=== Begin Enclosure ===

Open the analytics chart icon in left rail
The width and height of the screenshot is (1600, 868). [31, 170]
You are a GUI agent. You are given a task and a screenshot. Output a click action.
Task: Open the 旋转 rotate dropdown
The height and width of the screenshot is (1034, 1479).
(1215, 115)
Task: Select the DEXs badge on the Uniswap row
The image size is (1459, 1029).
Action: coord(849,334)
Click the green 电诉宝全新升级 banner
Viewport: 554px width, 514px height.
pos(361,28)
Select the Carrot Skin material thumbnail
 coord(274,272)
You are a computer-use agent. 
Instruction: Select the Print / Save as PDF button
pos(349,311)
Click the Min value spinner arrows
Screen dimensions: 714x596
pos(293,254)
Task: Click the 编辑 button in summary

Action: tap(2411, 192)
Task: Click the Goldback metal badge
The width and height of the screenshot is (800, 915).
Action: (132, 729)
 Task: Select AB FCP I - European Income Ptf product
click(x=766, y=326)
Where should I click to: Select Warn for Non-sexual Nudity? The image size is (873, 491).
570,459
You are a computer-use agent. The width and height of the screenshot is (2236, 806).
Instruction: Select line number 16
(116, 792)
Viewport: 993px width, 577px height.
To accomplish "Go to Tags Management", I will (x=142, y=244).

=== End Enclosure ===

Task instructions: This calls for all of the entries above, repeated exactly.

Expected answer:
Open the analytics chart icon in left rail
The width and height of the screenshot is (1600, 868). [31, 170]
You are a GUI agent. You are given a task and a screenshot. Output a click action.
Task: Open the 旋转 rotate dropdown
The height and width of the screenshot is (1034, 1479).
(1215, 115)
Task: Select the DEXs badge on the Uniswap row
The image size is (1459, 1029).
Action: coord(849,334)
Click the green 电诉宝全新升级 banner
Viewport: 554px width, 514px height.
pos(361,28)
Select the Carrot Skin material thumbnail
 coord(274,272)
You are a computer-use agent. 
Instruction: Select the Print / Save as PDF button
pos(349,311)
Click the Min value spinner arrows
Screen dimensions: 714x596
pos(293,254)
Task: Click the 编辑 button in summary

Action: tap(2411, 192)
Task: Click the Goldback metal badge
The width and height of the screenshot is (800, 915).
Action: (132, 729)
 Task: Select AB FCP I - European Income Ptf product
click(x=766, y=326)
Where should I click to: Select Warn for Non-sexual Nudity? The image size is (873, 491).
570,459
You are a computer-use agent. The width and height of the screenshot is (2236, 806).
Instruction: Select line number 16
(116, 792)
Viewport: 993px width, 577px height.
To accomplish "Go to Tags Management", I will (x=142, y=244).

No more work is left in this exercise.